L’agriculture africaine sans agriculteurs africains

2,298

Par Alex Park, Siera Vercillo avec Al Jazeera et TRiboLAND

10/09/2021

Avec l’adoption, le mois dernier, du très contesté Sommet des Nations Unies sur les systèmes alimentaires, la tâche de « nourrir le monde » a pris une nouvelle urgence.

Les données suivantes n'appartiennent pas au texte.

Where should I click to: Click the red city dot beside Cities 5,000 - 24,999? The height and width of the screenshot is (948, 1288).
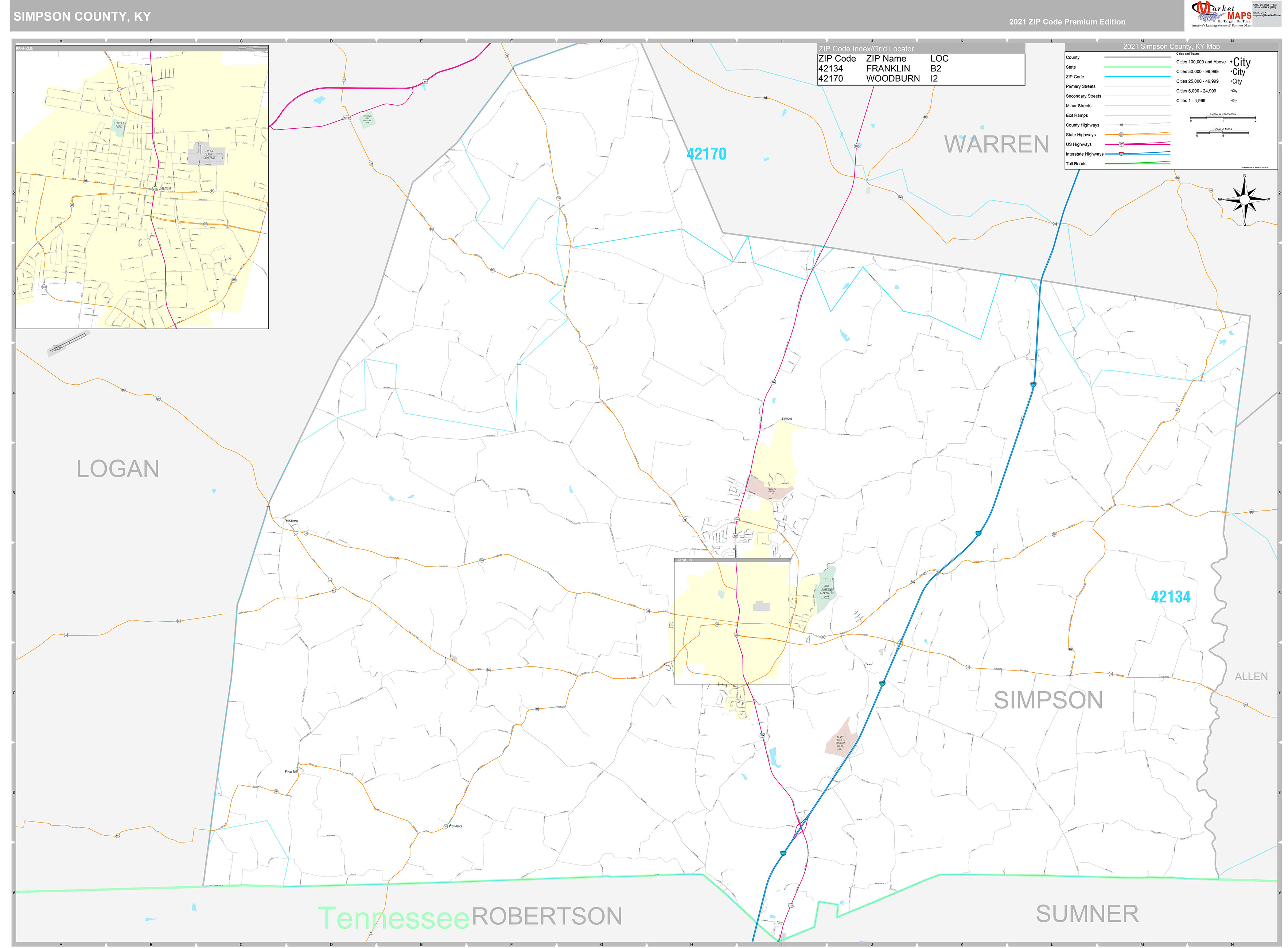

Mais un point qui semble avoir échappé aux participants au sommet est que le projet de « modernisation agricole » que beaucoup d’entre eux soutiennent depuis des décennies ne fait qu’aggraver l’insécurité alimentaire ces dernières années, en particulier en Afrique.

Depuis la crise mondiale des prix alimentaires de 2007-2008, les gouvernements et les philanthropes occidentaux, sous la direction des États-Unis et de la Fondation Gates, ont soutenu une multitude de programmes à travers le continent pour accroître la productivité des agriculteurs et les relier aux chaînes d’approvisionnement commerciales. Ensemble, ces efforts portent la bannière d’une « révolution verte africaine » – une approche qui n’est pas sans rappeler la Révolution verte principalement asiatique et latino-américaine qui l’a précédée.

Mais au cœur de cette gigantesque entreprise philanthropique et gouvernementale se trouve une contradiction essentielle : la « modernisation » de l’agriculture, nous dit-on, profitera aux petits exploitants agricoles africains en donnant des avantages aux agriculteurs-entrepreneurs disposant de plus grandes terres. Il en résulte une « révolution » censée aider les pauvres, ce qui rend la vie rurale difficile pour tous, sauf les gens d’affaires les plus aisés, les plus branchés, les plus axés sur le commerce et les plus « efficaces ».

Dans nos recherches, nous avons tous deux rencontré la réalité de la révolution verte africaine au Ghana, un pays qui a connu une poussée de l’aide étrangère agricole au cours des dernières années.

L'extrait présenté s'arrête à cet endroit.